◆ PROBLEM STATEMENT:
Output the data in full and exactly as presented.

(Stored dataset items)

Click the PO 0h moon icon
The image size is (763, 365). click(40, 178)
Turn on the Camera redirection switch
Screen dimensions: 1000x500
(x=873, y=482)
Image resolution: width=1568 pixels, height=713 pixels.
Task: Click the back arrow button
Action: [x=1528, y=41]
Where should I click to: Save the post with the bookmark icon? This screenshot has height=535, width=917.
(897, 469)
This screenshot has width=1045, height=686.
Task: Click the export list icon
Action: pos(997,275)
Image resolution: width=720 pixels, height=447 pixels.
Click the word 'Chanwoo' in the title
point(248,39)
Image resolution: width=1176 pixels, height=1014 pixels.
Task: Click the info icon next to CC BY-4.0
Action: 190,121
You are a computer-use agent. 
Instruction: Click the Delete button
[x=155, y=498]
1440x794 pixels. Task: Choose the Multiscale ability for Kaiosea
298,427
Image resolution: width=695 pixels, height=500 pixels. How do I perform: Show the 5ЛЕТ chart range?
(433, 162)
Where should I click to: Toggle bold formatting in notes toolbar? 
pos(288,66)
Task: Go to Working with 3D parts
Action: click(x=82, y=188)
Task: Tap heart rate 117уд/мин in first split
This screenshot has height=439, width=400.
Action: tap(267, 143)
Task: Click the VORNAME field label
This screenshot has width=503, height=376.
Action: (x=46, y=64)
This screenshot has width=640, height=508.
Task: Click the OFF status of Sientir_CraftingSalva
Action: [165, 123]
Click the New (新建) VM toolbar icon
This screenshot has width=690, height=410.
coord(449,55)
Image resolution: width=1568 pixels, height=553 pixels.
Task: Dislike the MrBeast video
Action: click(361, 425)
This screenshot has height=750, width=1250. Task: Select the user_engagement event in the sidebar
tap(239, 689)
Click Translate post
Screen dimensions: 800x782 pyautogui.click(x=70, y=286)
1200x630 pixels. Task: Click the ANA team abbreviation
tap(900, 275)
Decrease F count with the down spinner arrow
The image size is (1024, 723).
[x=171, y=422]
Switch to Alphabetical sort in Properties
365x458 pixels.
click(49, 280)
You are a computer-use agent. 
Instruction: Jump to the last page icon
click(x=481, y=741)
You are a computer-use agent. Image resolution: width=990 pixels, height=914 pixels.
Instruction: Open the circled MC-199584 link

◆ ANSWER TO THE PROBLEM:
Click the PO 0h moon icon
The image size is (763, 365). click(40, 178)
Turn on the Camera redirection switch
Screen dimensions: 1000x500
(x=873, y=482)
Image resolution: width=1568 pixels, height=713 pixels.
Task: Click the back arrow button
Action: [x=1528, y=41]
Where should I click to: Save the post with the bookmark icon? This screenshot has height=535, width=917.
(897, 469)
This screenshot has width=1045, height=686.
Task: Click the export list icon
Action: pos(997,275)
Image resolution: width=720 pixels, height=447 pixels.
Click the word 'Chanwoo' in the title
point(248,39)
Image resolution: width=1176 pixels, height=1014 pixels.
Task: Click the info icon next to CC BY-4.0
Action: 190,121
You are a computer-use agent. 
Instruction: Click the Delete button
[x=155, y=498]
1440x794 pixels. Task: Choose the Multiscale ability for Kaiosea
298,427
Image resolution: width=695 pixels, height=500 pixels. How do I perform: Show the 5ЛЕТ chart range?
(433, 162)
Where should I click to: Toggle bold formatting in notes toolbar? 
pos(288,66)
Task: Go to Working with 3D parts
Action: click(x=82, y=188)
Task: Tap heart rate 117уд/мин in first split
This screenshot has height=439, width=400.
Action: tap(267, 143)
Task: Click the VORNAME field label
This screenshot has width=503, height=376.
Action: (x=46, y=64)
This screenshot has width=640, height=508.
Task: Click the OFF status of Sientir_CraftingSalva
Action: [165, 123]
Click the New (新建) VM toolbar icon
This screenshot has width=690, height=410.
coord(449,55)
Image resolution: width=1568 pixels, height=553 pixels.
Task: Dislike the MrBeast video
Action: click(361, 425)
This screenshot has height=750, width=1250. Task: Select the user_engagement event in the sidebar
tap(239, 689)
Click Translate post
Screen dimensions: 800x782 pyautogui.click(x=70, y=286)
1200x630 pixels. Task: Click the ANA team abbreviation
tap(900, 275)
Decrease F count with the down spinner arrow
The image size is (1024, 723).
[x=171, y=422]
Switch to Alphabetical sort in Properties
365x458 pixels.
click(49, 280)
You are a computer-use agent. 
Instruction: Jump to the last page icon
click(x=481, y=741)
You are a computer-use agent. Image resolution: width=990 pixels, height=914 pixels.
Instruction: Open the circled MC-199584 link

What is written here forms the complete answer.